• What you need to do
Transcribe exactly the entries from the "Where should I click to: Open" line to the end, both included, minus pictures.

Pixel coordinate grounding data:
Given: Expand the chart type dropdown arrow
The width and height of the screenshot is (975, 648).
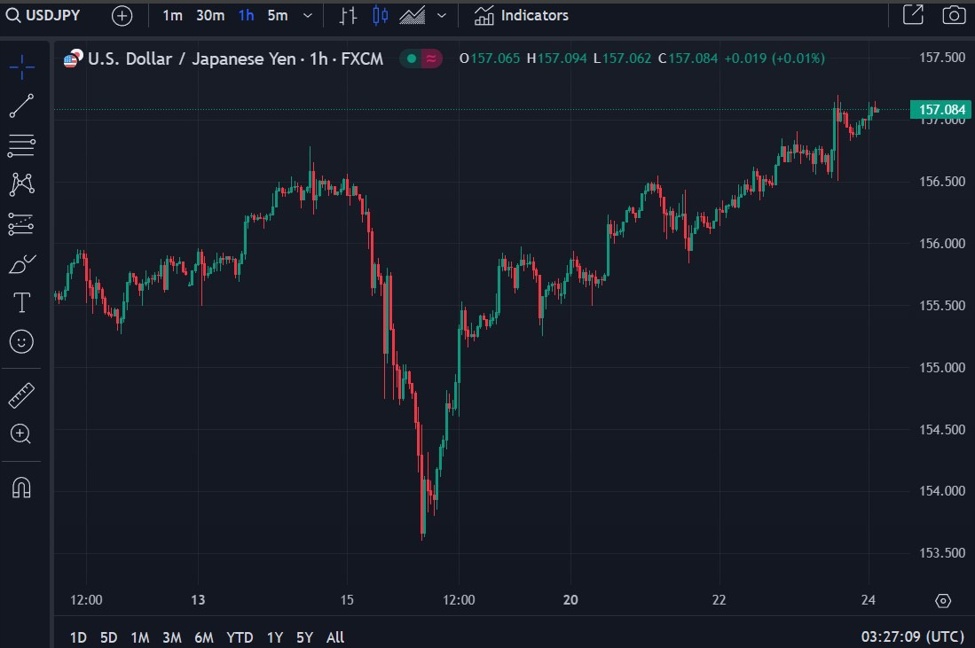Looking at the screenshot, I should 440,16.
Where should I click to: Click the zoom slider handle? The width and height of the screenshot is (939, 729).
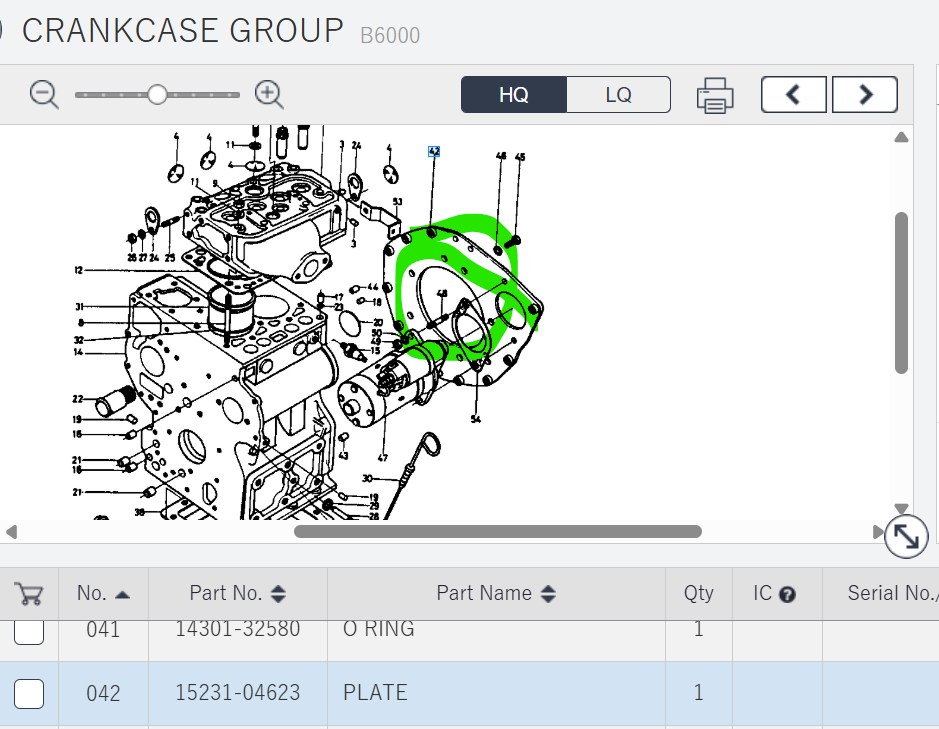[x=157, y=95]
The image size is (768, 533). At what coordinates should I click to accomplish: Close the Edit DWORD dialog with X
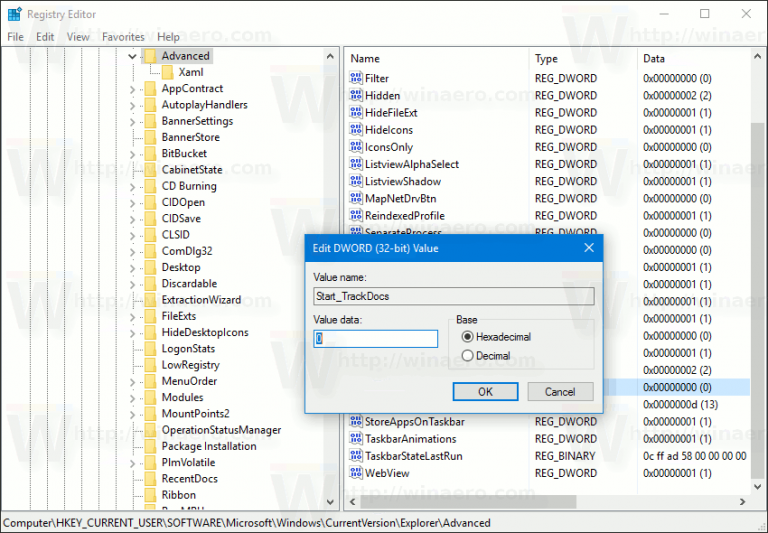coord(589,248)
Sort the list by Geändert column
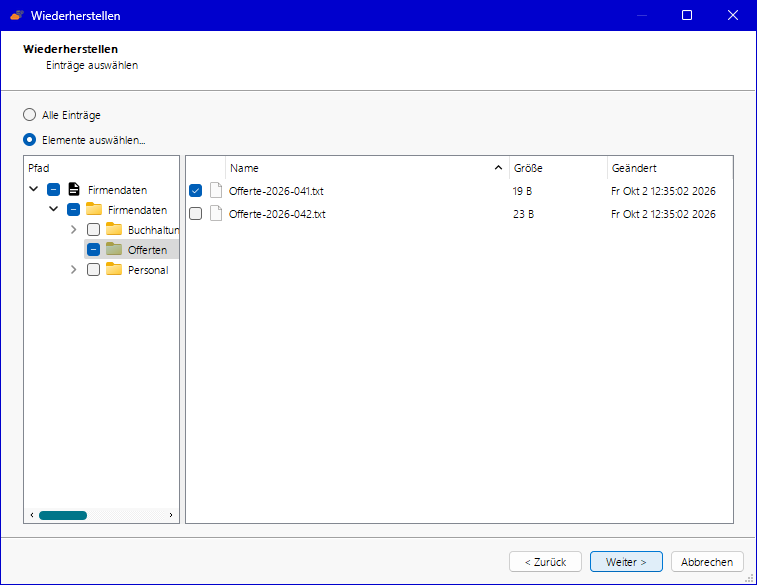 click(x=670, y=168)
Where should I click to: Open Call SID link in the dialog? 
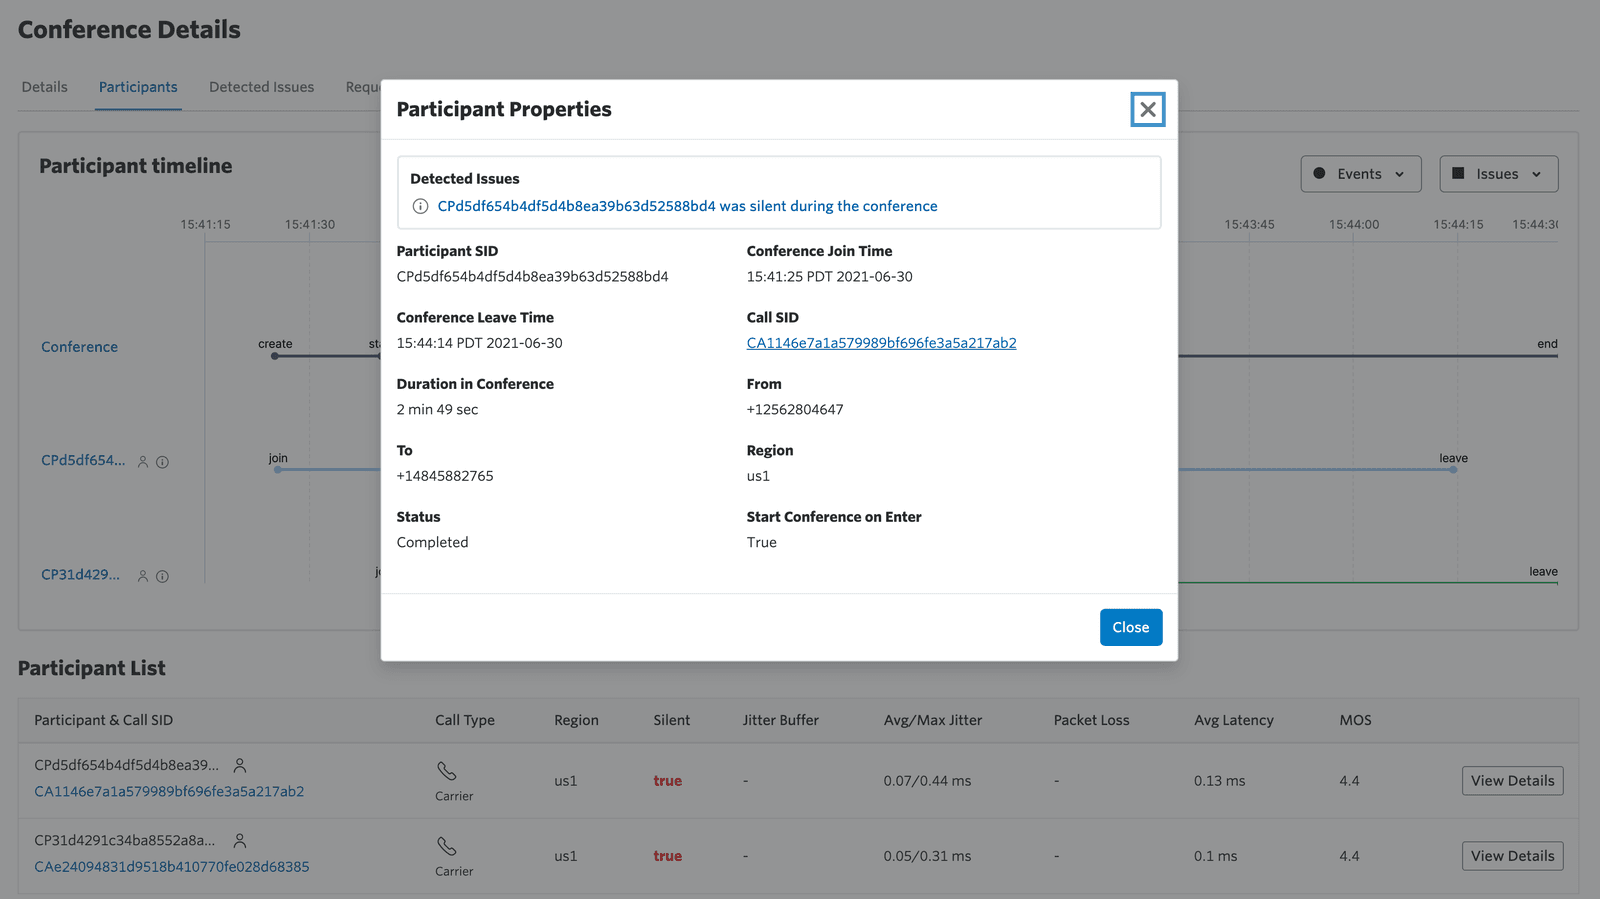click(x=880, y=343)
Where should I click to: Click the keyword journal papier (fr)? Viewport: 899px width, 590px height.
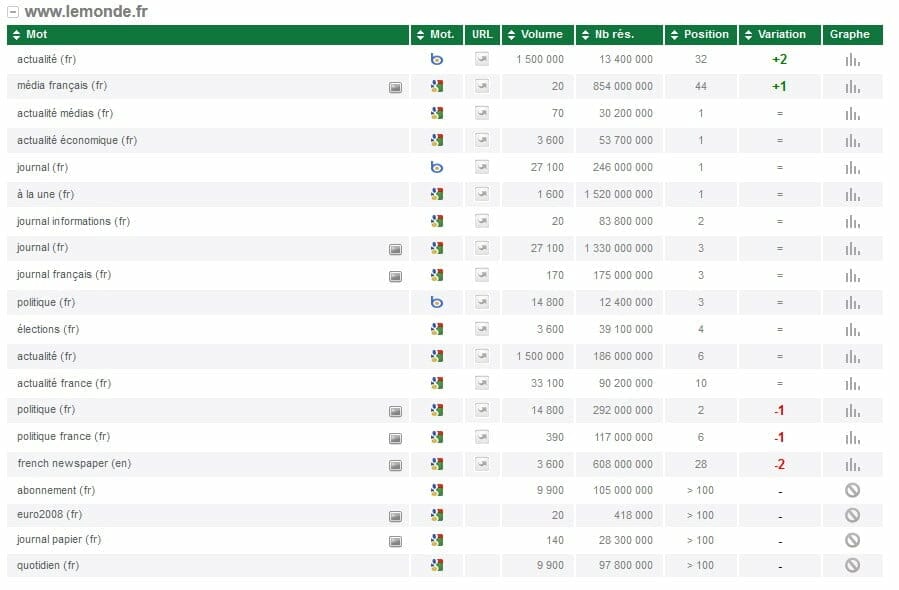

• Exercise solution
Where should I click to: Open Call SID link in the dialog? 
click(x=880, y=343)
Where should I click to: Click the keyword journal papier (fr)? Viewport: 899px width, 590px height.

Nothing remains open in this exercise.